La Navidad de este año, la del Año de la fe, debe ser algo especial. No nos
limitemos en conservar el grado de fe, de esperanza y de caridad.Trabajemos por crecer en todas ellas, esforzándonos en aumentarlas.
Cada año al comienzo del adviento nos sale al paso María para ayudarnos a
preparar la Navidad con gran
alegría.
Estamos convencidos de que la crisis económica que estamos padeciendo
es un pequeño reflejo de la crisis moral y cultural en la que nos hemos
ido enredando desde hace tiempo. Desde todas partes surge la pregunta
por la solución. Todos buscamos una salida decorosa: una salvación para
la persona y para la sociedad.
¿Dónde se encuentra la salvación? Unos la buscan en unas reformas
económicas que al fin terminan por aplastar más a las víctimas. Otros
apelan a una revolución pendiente que trata de hacernos olvidar su
propio fracaso. Otros miran a los poderosos de la tierra y a las nuevas
economías emergentes esperando que nos compren como esclavos.

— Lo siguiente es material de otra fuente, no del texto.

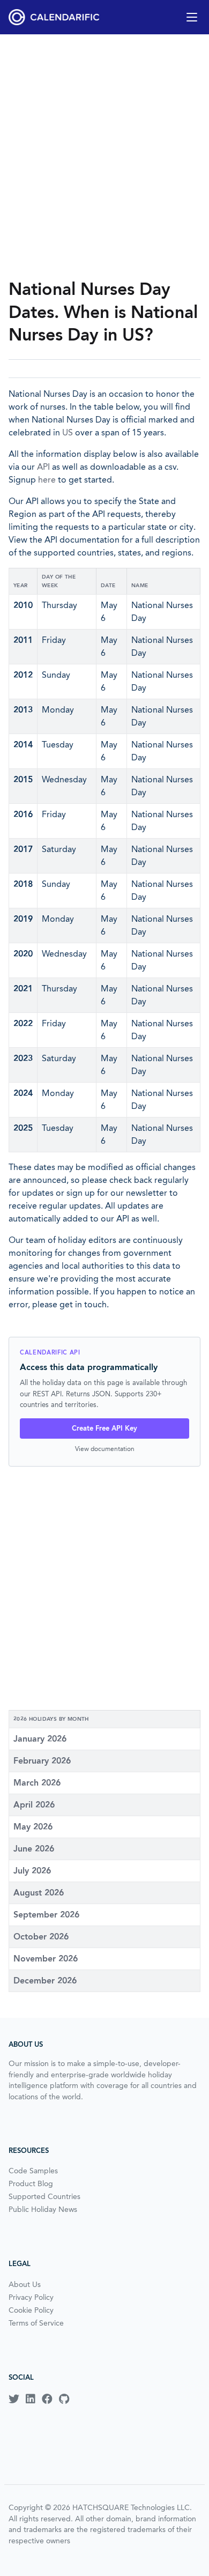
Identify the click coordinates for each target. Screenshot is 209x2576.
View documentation (105, 1449)
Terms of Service (36, 2323)
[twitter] (14, 2399)
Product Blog (31, 2183)
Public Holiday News (43, 2209)
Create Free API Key (104, 1428)
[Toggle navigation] (191, 17)
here (47, 480)
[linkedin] (30, 2399)
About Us (25, 2284)
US (67, 432)
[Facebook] (47, 2399)
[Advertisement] (104, 156)
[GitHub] (64, 2399)
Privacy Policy (31, 2297)
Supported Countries (44, 2196)
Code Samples (33, 2170)
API (43, 467)
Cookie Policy (31, 2310)
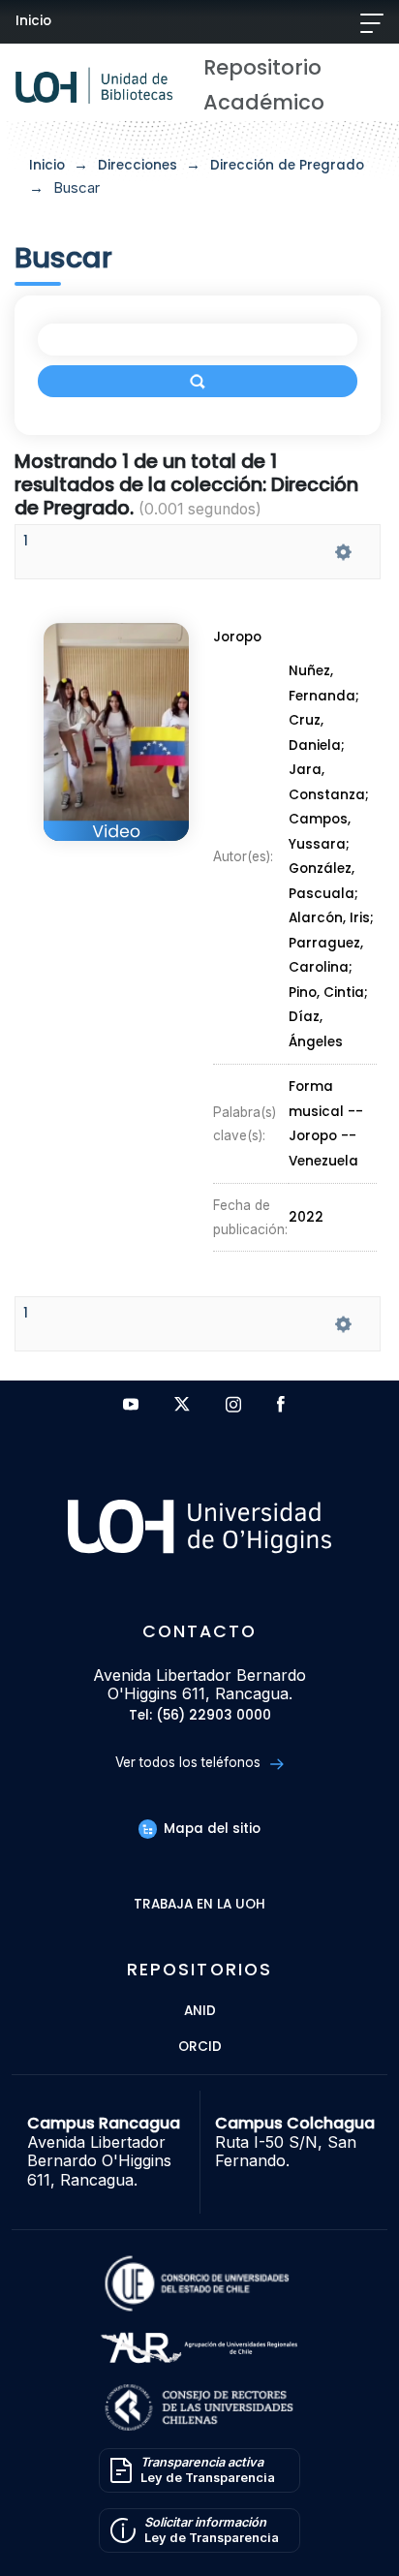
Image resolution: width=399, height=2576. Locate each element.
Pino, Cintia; (328, 992)
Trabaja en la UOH (199, 1905)
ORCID (200, 2047)
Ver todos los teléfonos (189, 1762)
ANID (200, 2011)
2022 (306, 1217)
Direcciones (137, 165)
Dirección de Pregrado (287, 165)
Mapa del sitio (210, 1828)
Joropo (237, 637)
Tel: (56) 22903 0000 (200, 1716)
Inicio (33, 21)
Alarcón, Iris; (331, 919)
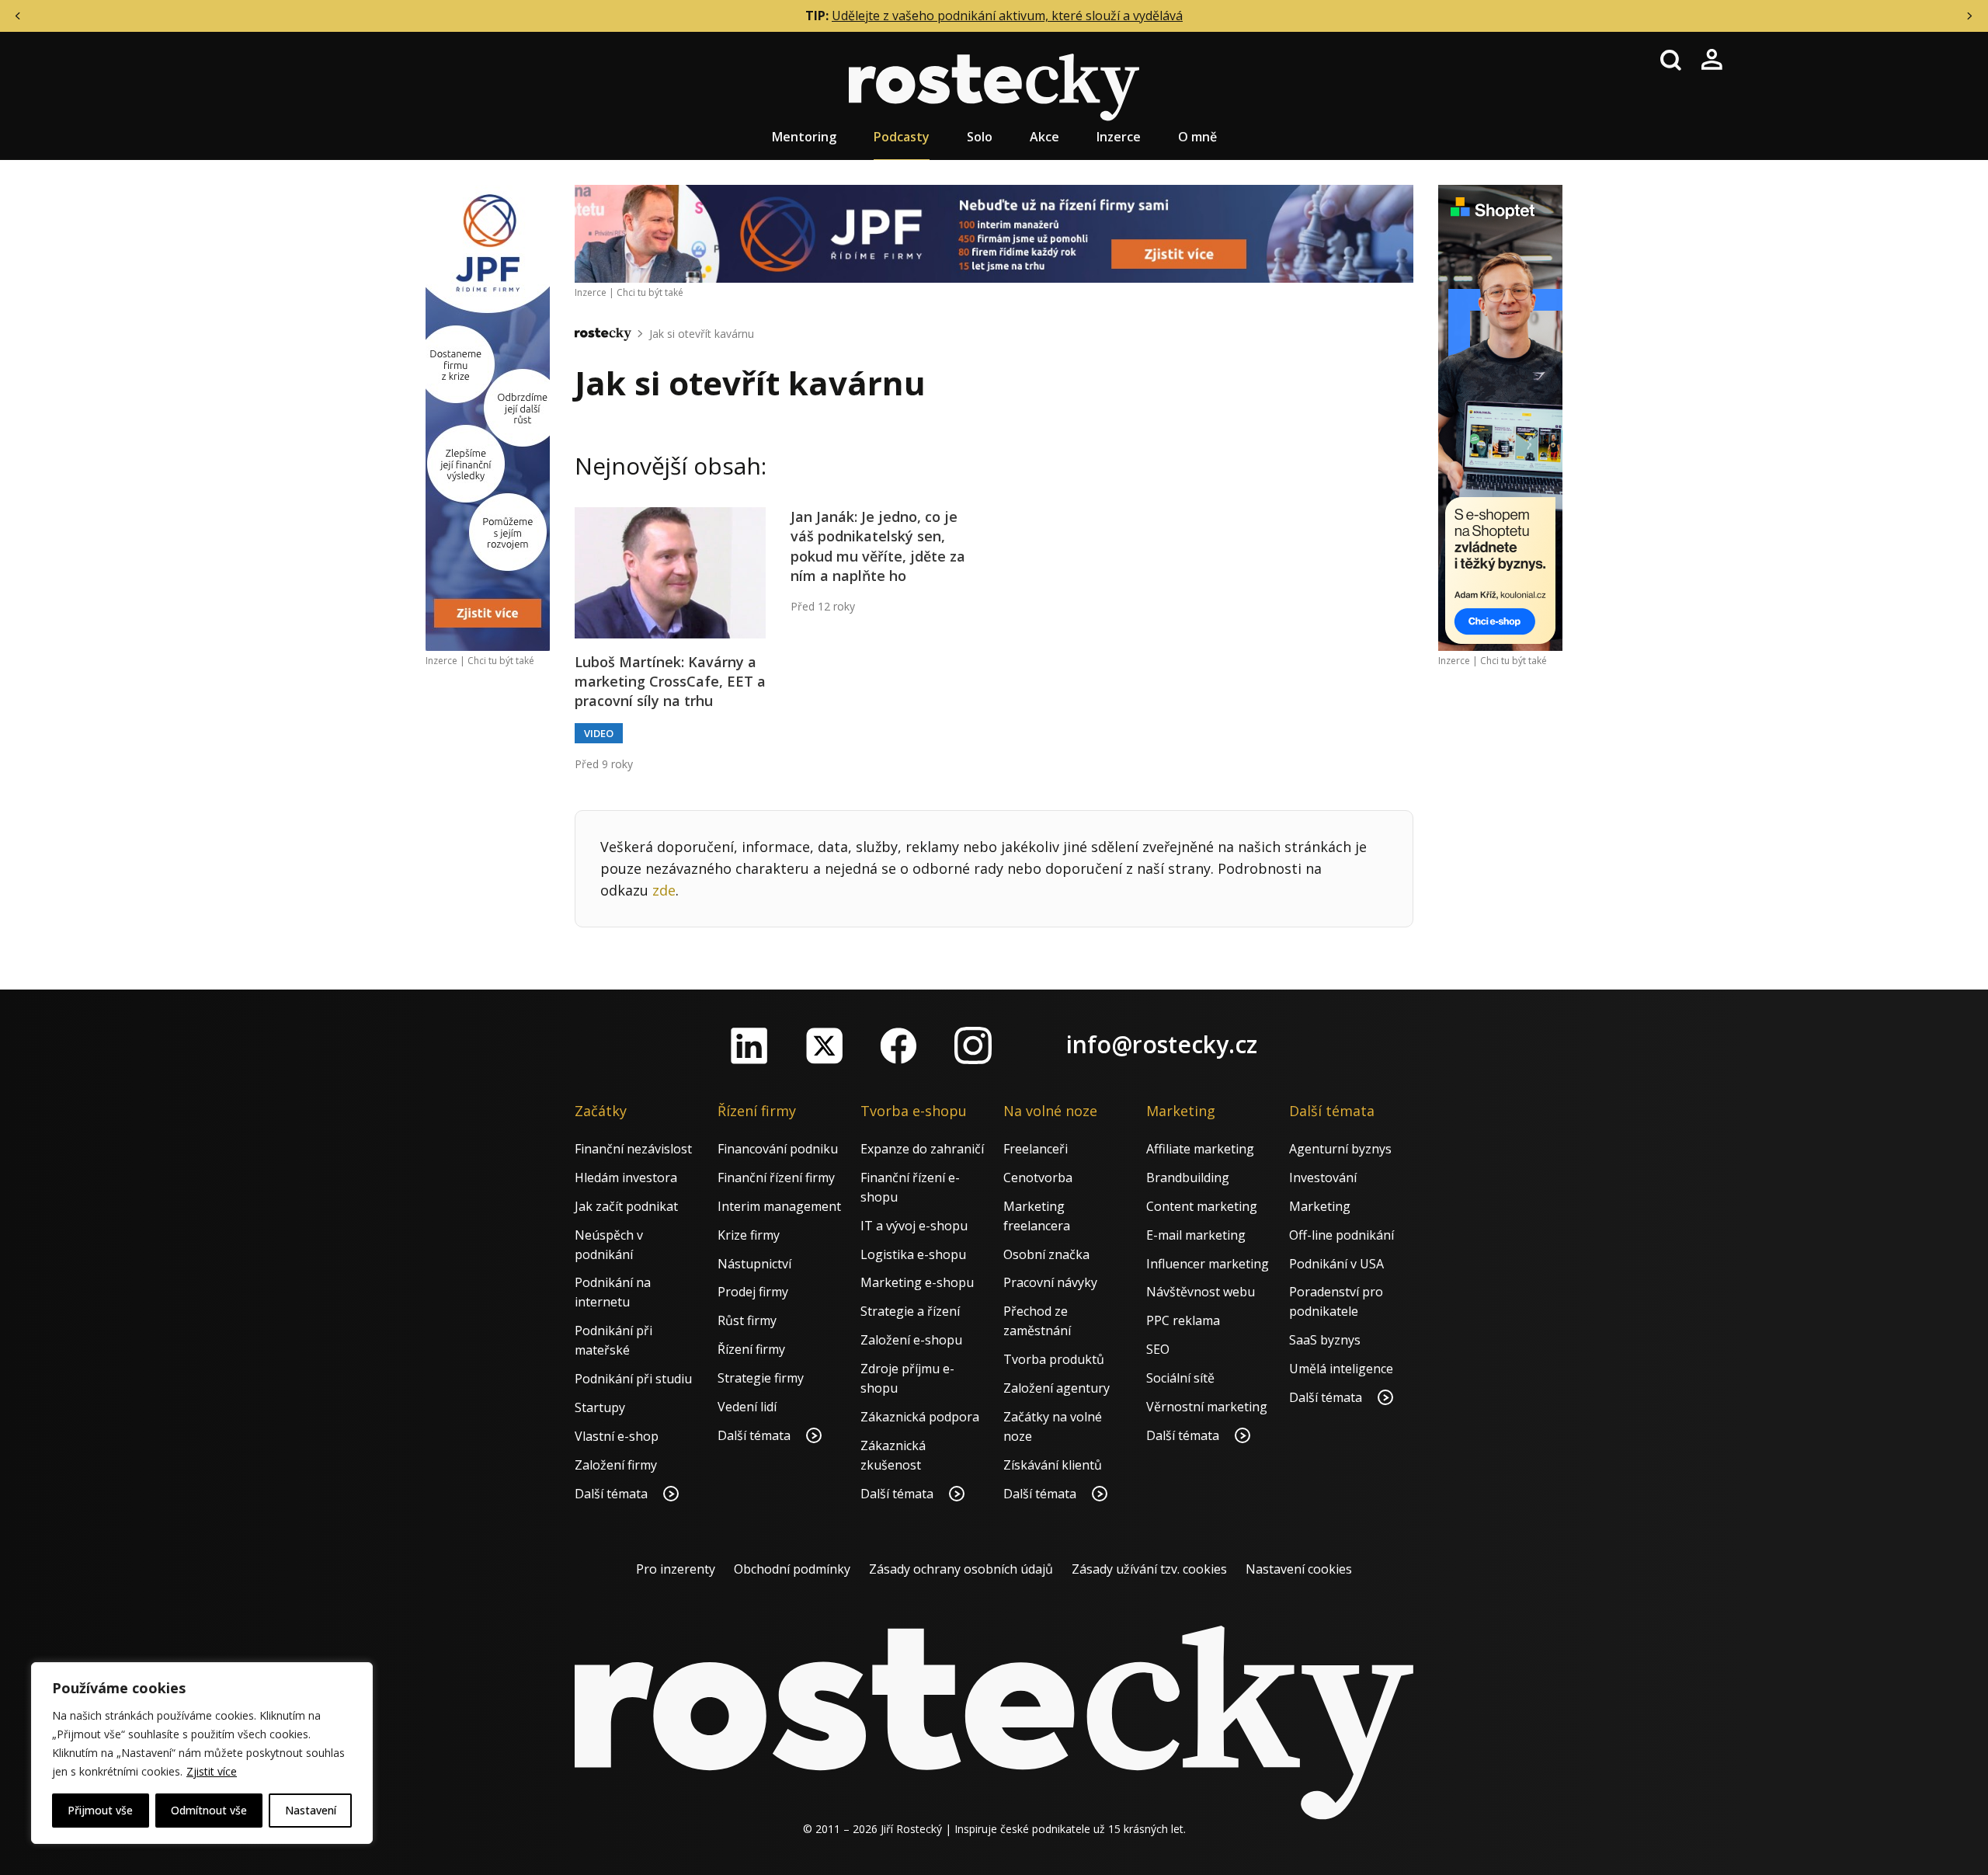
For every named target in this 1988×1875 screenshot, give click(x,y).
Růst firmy (747, 1320)
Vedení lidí (747, 1406)
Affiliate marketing (1200, 1148)
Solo (979, 136)
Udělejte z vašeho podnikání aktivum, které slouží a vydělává (1007, 15)
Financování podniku (778, 1148)
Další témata (613, 1493)
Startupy (600, 1407)
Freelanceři (1035, 1148)
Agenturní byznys (1340, 1148)
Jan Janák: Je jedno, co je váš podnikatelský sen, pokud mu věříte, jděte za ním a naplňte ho (878, 546)
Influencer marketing (1207, 1263)
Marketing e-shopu (917, 1282)
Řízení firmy (751, 1349)
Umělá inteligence (1341, 1368)
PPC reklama (1183, 1320)
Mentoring (804, 136)
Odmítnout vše (209, 1810)
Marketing (1319, 1206)
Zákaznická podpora (919, 1416)
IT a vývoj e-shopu (914, 1225)
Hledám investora (626, 1177)
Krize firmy (749, 1235)
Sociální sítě (1180, 1377)
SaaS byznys (1325, 1339)
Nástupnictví (754, 1263)
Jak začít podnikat (626, 1206)
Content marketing (1201, 1206)
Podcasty (902, 136)
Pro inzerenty (675, 1569)
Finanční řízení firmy (776, 1177)
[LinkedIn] (749, 1045)
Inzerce (1119, 136)
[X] (824, 1045)
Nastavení (310, 1810)
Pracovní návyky (1050, 1282)
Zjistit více (211, 1771)
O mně (1197, 136)
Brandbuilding (1187, 1177)
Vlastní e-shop (617, 1436)
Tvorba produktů (1053, 1359)
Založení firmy (616, 1464)
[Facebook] (898, 1045)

Pero nos cuesta entender que la salvación no es solo obra nuestra. En
el texto del profeta Baruc que hoy se proclama, se insiste en recordar
la iniciativa de Dios. Es Dios quien elige a Jerusalén. Es Dios quien la
reviste de un manto de justicia. Es Dios quien trae a sus hijos del
destierro. Es Dios quien les allana los senderos del desierto (Bar 5,
1-9).
Cualquiera pensaría que había que comenzar por cambiar de un golpe
las estructuras del poder. Pero Juan el Bautista descubre que las dificultades para
que amanezca el día de la salvación no están sólo en la situación
política o eclesiástica. Las soluciones están sobre todo en el interior de cada
persona. Juan se retira al desierto para poder invitar a todo hombre a
la conversión. Retiremonos hacia nuestro interior , hacia nuestro propio desierto para encontrarnos cara a cara con nosotros mismos y aprovechemos estos días previos a la Navidad para crecer en el amor al prójimo como a nosotros mismos.